EXERCISE PROMPT
Print the lines running from the one containing "Click the small" down to the one containing "point(527,819)", both included, with nothing changed.

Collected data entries
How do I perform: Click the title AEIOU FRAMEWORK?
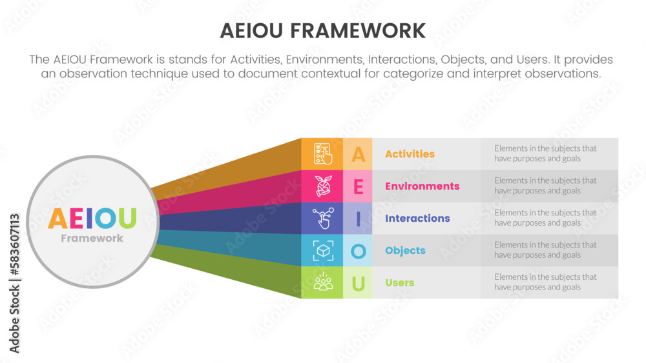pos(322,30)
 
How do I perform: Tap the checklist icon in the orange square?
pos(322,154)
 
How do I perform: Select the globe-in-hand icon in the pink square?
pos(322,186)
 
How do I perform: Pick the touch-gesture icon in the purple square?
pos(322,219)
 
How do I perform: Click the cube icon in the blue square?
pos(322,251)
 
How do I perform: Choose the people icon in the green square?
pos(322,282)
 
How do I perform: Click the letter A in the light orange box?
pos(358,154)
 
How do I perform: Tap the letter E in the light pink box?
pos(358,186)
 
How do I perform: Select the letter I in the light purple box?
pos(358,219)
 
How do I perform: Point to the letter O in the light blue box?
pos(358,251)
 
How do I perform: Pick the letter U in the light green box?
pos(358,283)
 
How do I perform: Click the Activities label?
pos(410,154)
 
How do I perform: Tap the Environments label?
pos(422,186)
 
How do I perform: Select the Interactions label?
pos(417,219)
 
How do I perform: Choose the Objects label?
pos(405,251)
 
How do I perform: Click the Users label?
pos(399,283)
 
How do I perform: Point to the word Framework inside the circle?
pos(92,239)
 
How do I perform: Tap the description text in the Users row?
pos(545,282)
---
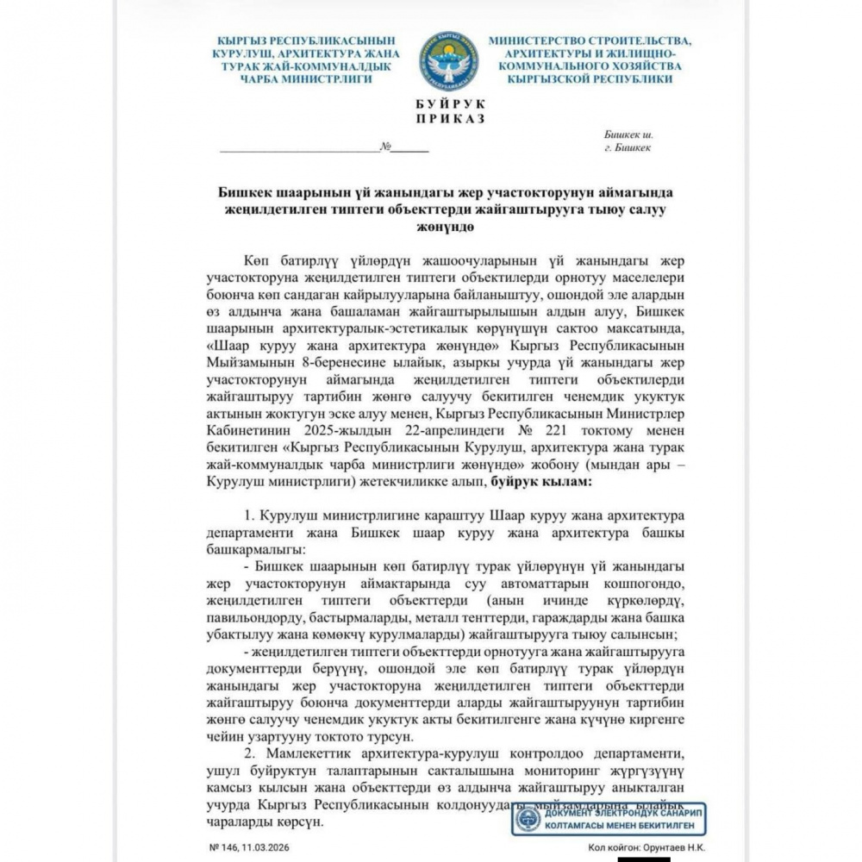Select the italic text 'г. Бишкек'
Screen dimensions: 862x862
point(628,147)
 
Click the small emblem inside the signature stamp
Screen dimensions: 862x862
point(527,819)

TASK RESPONSE
Click the small emblem inside the signature stamp
Screen dimensions: 862x862
point(527,819)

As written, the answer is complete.